● **Description of the task**
The result should be every line in the material below containing the string "Mahieu".

● **Data to process**
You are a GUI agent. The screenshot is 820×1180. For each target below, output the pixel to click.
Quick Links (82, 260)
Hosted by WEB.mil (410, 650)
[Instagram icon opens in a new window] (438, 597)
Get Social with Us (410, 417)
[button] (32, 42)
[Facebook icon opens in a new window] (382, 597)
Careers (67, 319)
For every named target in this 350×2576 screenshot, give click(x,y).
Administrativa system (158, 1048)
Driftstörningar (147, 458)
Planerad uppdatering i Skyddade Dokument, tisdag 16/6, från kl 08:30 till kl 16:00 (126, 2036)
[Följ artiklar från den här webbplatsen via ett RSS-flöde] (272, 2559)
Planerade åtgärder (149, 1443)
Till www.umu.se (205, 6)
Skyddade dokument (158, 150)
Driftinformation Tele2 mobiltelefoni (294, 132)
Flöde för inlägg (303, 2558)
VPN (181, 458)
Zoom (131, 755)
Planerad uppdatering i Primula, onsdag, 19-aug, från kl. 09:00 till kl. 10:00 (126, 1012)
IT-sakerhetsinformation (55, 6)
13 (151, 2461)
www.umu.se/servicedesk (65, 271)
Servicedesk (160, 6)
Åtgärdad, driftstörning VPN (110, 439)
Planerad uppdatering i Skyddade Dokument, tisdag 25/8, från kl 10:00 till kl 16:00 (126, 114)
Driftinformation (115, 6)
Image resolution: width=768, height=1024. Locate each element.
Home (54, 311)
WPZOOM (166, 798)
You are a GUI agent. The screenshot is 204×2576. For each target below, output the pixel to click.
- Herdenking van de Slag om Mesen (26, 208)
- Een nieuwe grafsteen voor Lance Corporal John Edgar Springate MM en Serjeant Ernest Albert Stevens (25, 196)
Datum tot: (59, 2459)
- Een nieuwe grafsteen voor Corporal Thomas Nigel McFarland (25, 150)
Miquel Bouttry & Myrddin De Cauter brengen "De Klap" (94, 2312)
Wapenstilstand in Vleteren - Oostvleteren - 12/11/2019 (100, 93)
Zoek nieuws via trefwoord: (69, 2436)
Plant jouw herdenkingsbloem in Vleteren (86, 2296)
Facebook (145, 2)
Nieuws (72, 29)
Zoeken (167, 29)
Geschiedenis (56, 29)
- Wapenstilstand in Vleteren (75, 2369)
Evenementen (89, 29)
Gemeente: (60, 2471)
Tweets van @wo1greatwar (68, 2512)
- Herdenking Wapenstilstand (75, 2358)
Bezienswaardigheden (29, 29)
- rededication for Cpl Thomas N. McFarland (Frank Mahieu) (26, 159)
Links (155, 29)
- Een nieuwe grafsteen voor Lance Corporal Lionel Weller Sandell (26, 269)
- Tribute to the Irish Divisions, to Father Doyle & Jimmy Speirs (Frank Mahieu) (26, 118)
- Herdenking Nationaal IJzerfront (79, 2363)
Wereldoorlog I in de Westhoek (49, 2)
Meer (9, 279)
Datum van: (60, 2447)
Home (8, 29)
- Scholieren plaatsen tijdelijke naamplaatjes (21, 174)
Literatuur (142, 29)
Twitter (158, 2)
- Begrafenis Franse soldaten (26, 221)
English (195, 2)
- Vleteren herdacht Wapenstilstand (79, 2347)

● **Response area**
- rededication for Cpl Thomas N. McFarland (Frank Mahieu) (26, 159)
- Tribute to the Irish Divisions, to Father Doyle & Jimmy Speirs (Frank Mahieu) (26, 118)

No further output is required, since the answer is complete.